-- start Material to process --
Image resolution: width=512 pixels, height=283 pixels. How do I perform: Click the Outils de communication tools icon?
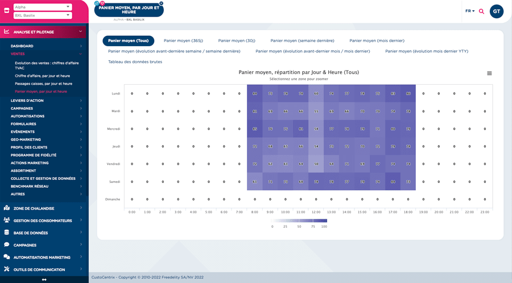click(x=7, y=269)
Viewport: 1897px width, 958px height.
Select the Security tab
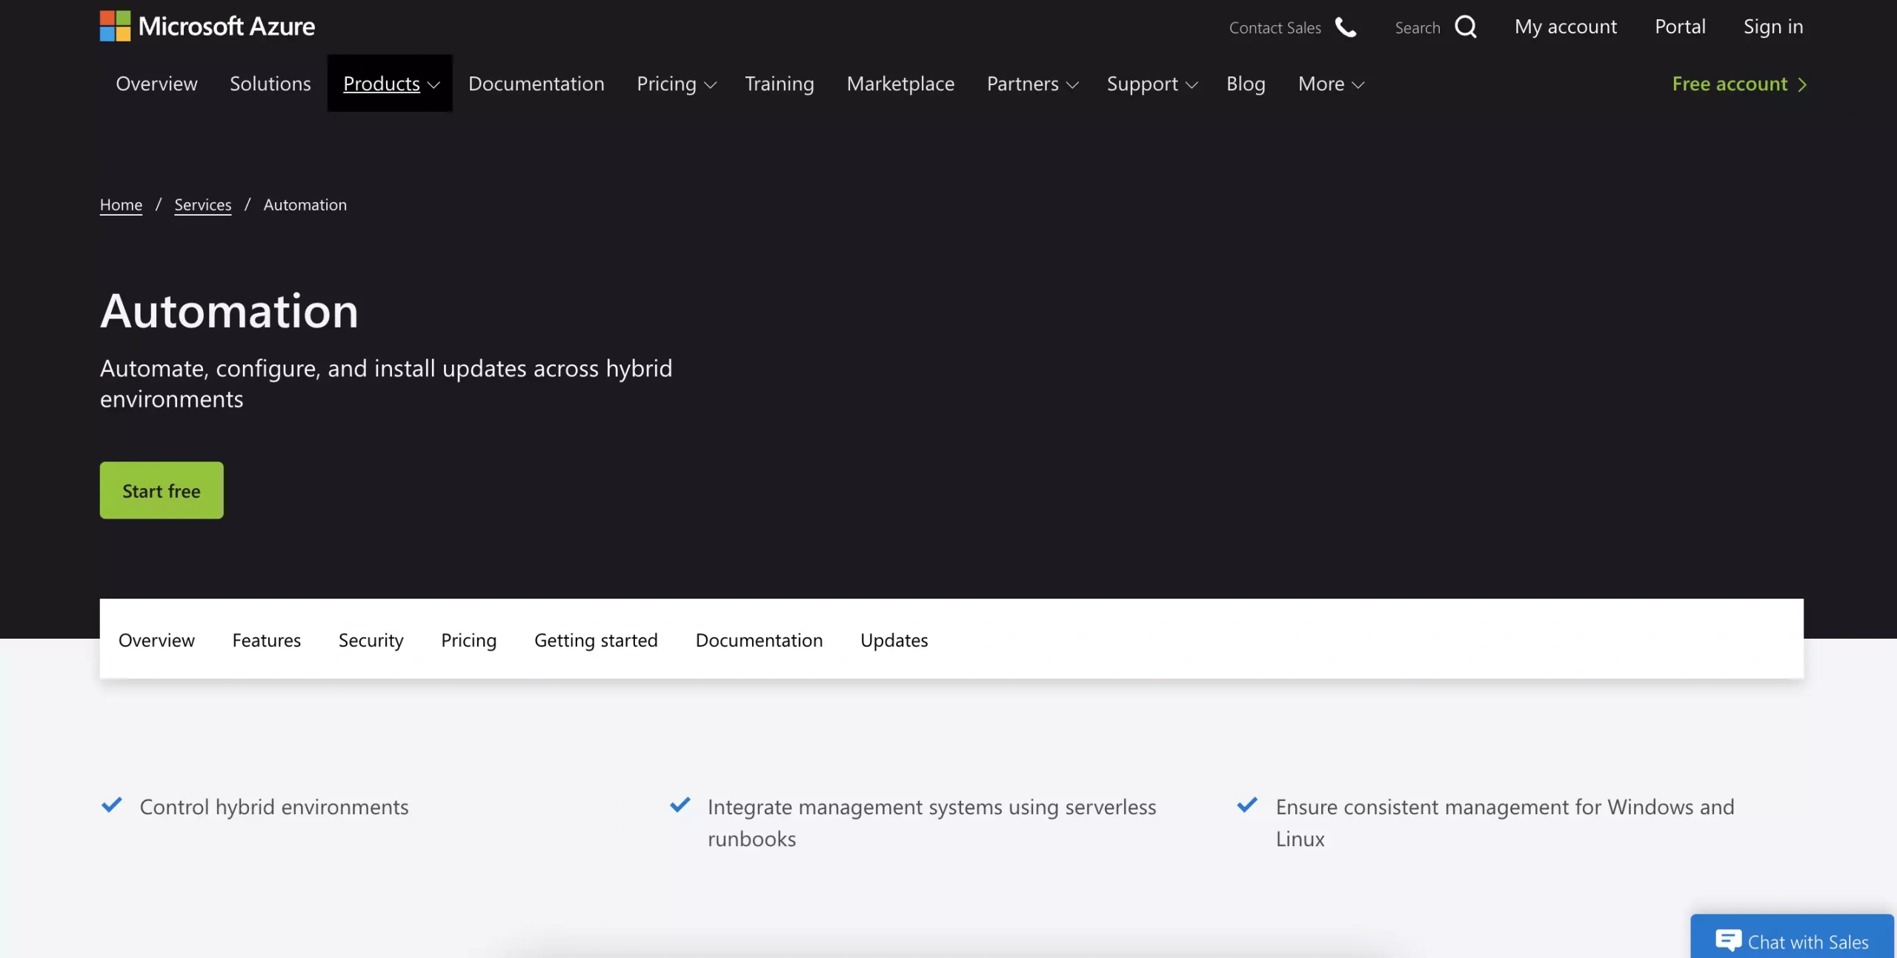(x=371, y=639)
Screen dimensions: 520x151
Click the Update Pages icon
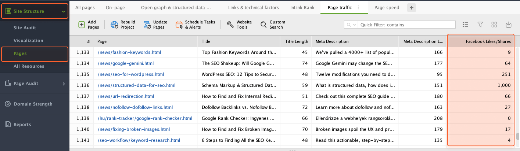point(147,25)
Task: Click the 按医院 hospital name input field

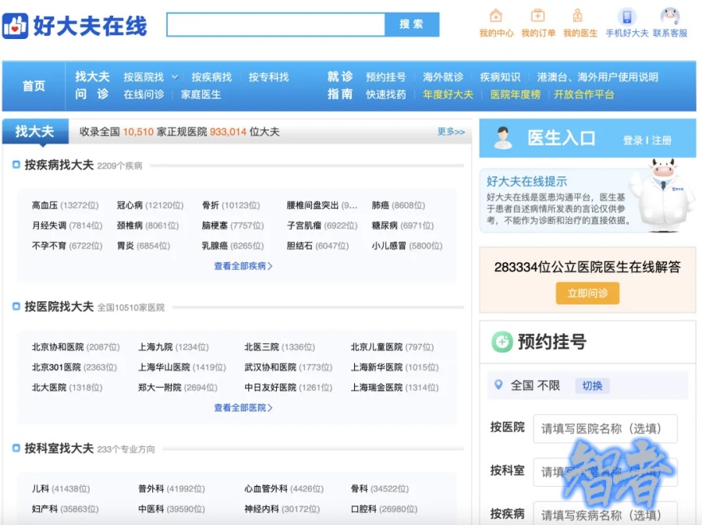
-- end Material to process --
Set task: Rewrite all of these lines, switching every "icon" to "button" and changing nothing else, and leave out the pictures.

Finished task:
Image resolution: width=512 pixels, height=283 pixels. How do I perform: Click the Outils de communication tools button?
click(x=7, y=269)
Viewport: 1897px width, 958px height.
Select the Security tab
(x=371, y=639)
Screen dimensions: 520x151
Click the Update Pages button
point(147,25)
Task: Click the 按医院 hospital name input field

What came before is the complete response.